Едва Андрей вышел из комнаты, как в заваленную вещами столовую заглянул Желябужский:
— Что это?!
— Это-о, — Мария Федоровна небрежно повела рукой вокруг, — для студентов. От Саввы Тимофеевича.
— Выцыганила все-таки? — с упреком взглянул он. — Ох, Маша, Маша А что говорить- то будешь? И как полиция расценит твою горячность?
— Как доброту и отзывчивость светской благотворительницы, — небрежно проговорила Андреева, приняв горделивую позу.
— Бог тебе судья, Маша, — обреченно вздохнул Желябужский, покидая столовую.
— Чуть не забыл — в комнате снова появился Андрей с конвертом в руках. — Савва Тимофеевич просил передать лично в руки.
Она вскрыла конверт, на котором аккуратным почерком Саввы были написаны ее инициалы.
«На ваших замерзающих студентов. И — перестаньте метаться. Будьте собой. Морозов».
Мария Федоровна с полуулыбкой запустила пальчики в конверт и извлекла банковский чек на десять тысяч рублей.
* * *— Да что опять случилось, Мария Федоровна? Вы заболели? — встревоженный Савва зашел сбоку и наклонился, пытаясь заглянуть в лицо Андреевой, сидящей в кресле, повернутом к окну. — Уехали из театра… я спрашиваю, куда исчезли, говорят, домой уехала. Все — в тревоге. Я — к вам. Что случилось-то? Отвечайте.
— Савва Тимофеевич, миленький, что ж с людьми такое делается? — Она подняла заплаканные, несчастные глаза. — Сегодня смотрю расписание генеральной репетиции, и что же я вижу? Опять записана Книппер. Я — к Санину, прошу его помочь… я же волнуюсь, у меня было так мало репетиций… как играть? Санин привел Немировича и… — Андреева опустила голову и всхлипнула.
— Та-ак… — нахмурился Савва, — Немирович значит…
— Он мне… он… — Мария Федоровна, давясь словами, быстрым движением смахнула слезы, — … заявил, причем неожиданно резко, что это — дело решенное, что и разговаривать нечего, мол, со мной было более ста репетиций и целых семь генеральных. Я ему возразила, что у меня было всего две генеральных. Каково?
— А он? — Савва, привалившись к подоконнику, запыхтел папиросой.
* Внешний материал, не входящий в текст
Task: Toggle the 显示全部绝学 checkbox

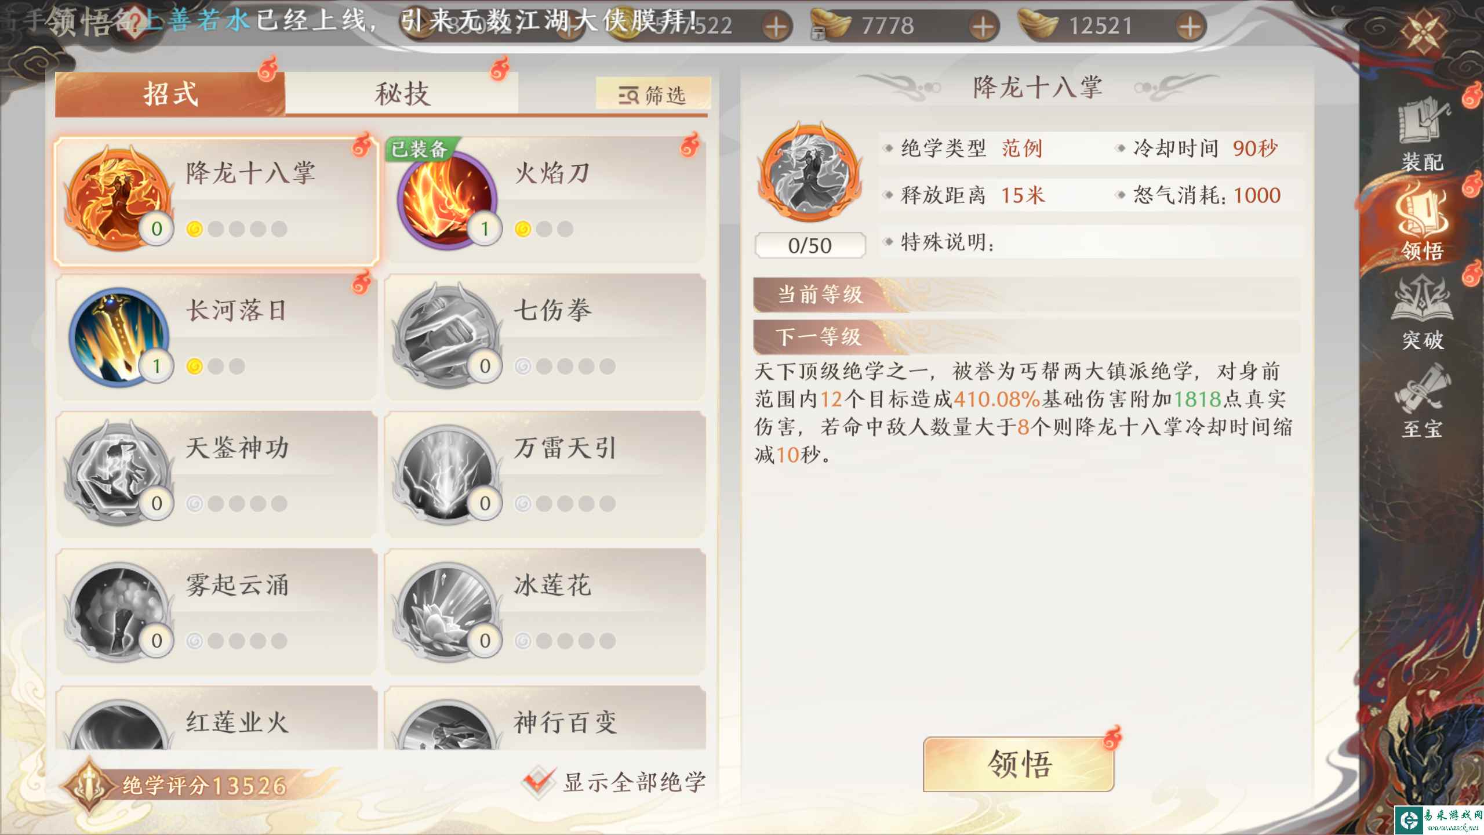Action: [538, 782]
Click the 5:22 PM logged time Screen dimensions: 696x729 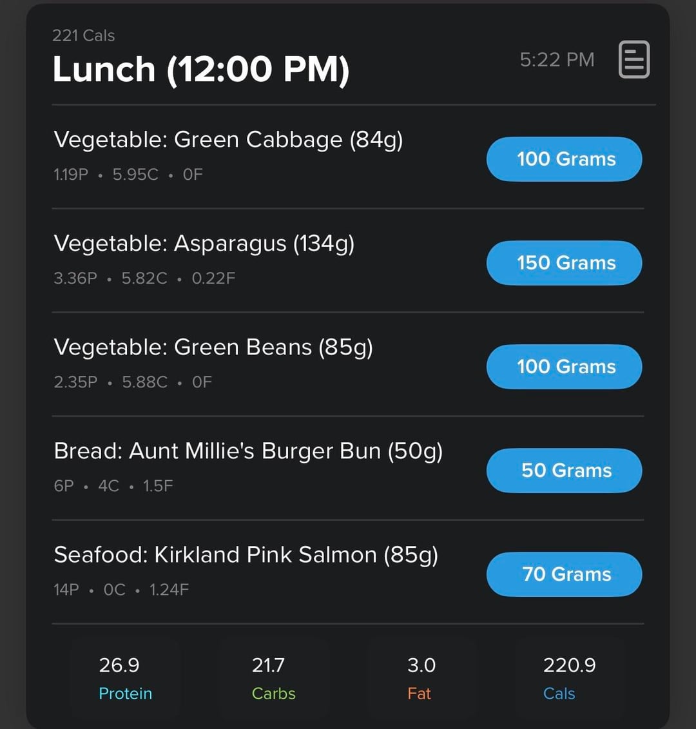point(557,60)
— Он? — сорвавшимся голосом переспросила Мария Федоровна. — Он говорит: «Я не понимаю, откуда ваши претензии, вы играете Леля вполне уверенно, все по обыкновению будут говорить, что это — один из ваших шедевров», — попыталась она повторить интонации Немировича, — а после почти крикнул: «А не хотите играть — не играйте! Обойдемся, будет играть Ольга Леонардовна!»[15]
— Та-ак. Обойдется, значит, — Савва раздавил папиросу о дно пепельницы. — Ну-ну…
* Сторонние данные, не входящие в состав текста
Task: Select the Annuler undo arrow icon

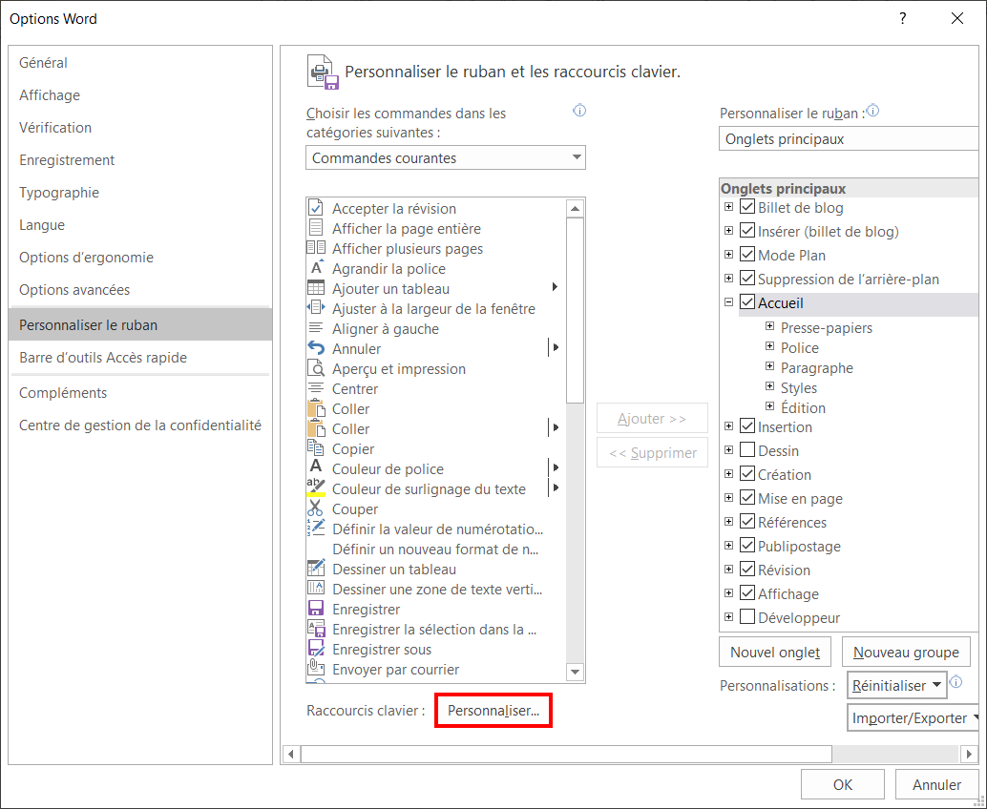Action: [x=315, y=348]
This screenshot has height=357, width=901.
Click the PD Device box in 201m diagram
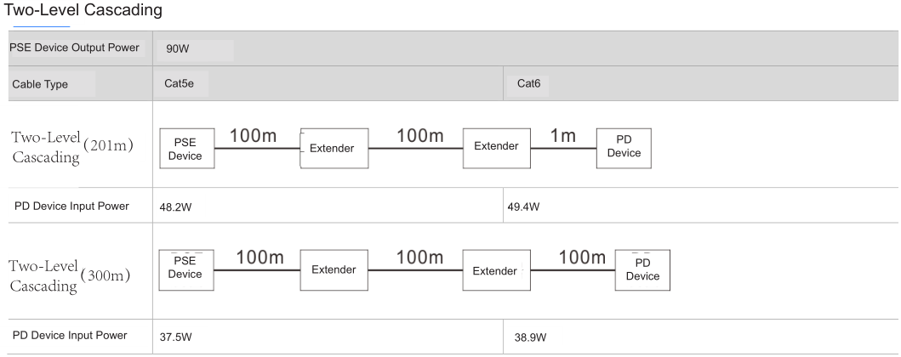pyautogui.click(x=624, y=146)
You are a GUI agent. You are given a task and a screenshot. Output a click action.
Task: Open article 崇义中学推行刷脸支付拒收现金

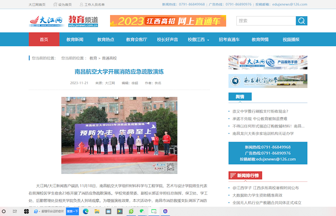[260, 111]
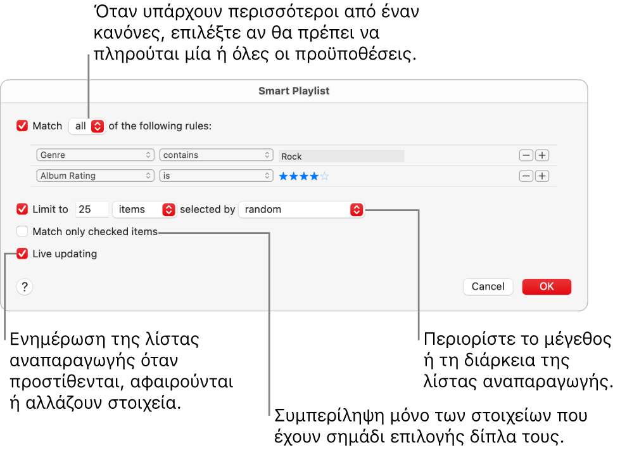Open the Genre field dropdown
Viewport: 620px width, 450px height.
tap(95, 155)
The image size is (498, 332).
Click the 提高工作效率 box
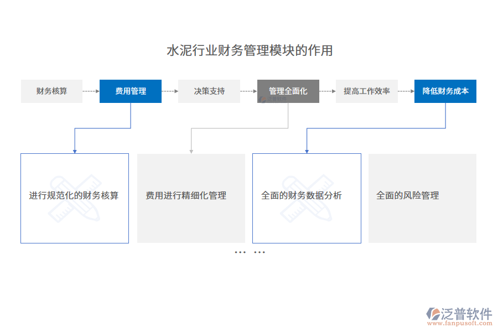click(x=367, y=91)
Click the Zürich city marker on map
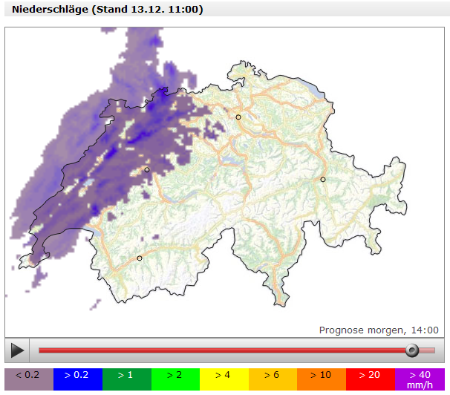Screen dimensions: 450x395 click(x=238, y=117)

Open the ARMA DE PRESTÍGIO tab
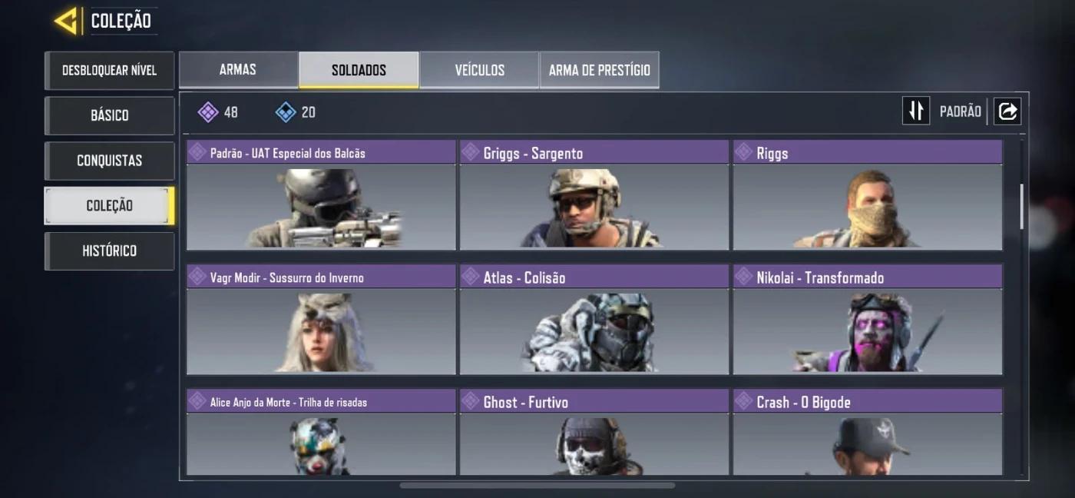click(x=599, y=70)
— У меня, Савва Тимофеевич, — вскинула голову Мария Федоровна, покорно глядя на Савву, — претензий нет, мне просто больно, что я становлюсь в нашем общем деле чем-то мешающим, раздражающим, ненужным, — лицо ее покрылось красными пятнами. — Только откуда такая грубость? Как это можно себе позволять? Неужели непонятно, что так вести можно, только если не имеешь уважения, прежде всего, к себе.
— Ненужной в общем деле, говоришь? — Савва снова достал папиросу и закурил. — Есть у меня Маша мысли по этому поводу. Думаю, порадуешься и успокоишься. Не хотел раньше времени говорить, да что уж теперь, — с хитринкой взглянул он на Андрееву.
— С театром что опять надумал? Признавайся — немного оживилась Мария Федоровна.
Савва, будто не заметив ее нетерпение, продолжал молча курить.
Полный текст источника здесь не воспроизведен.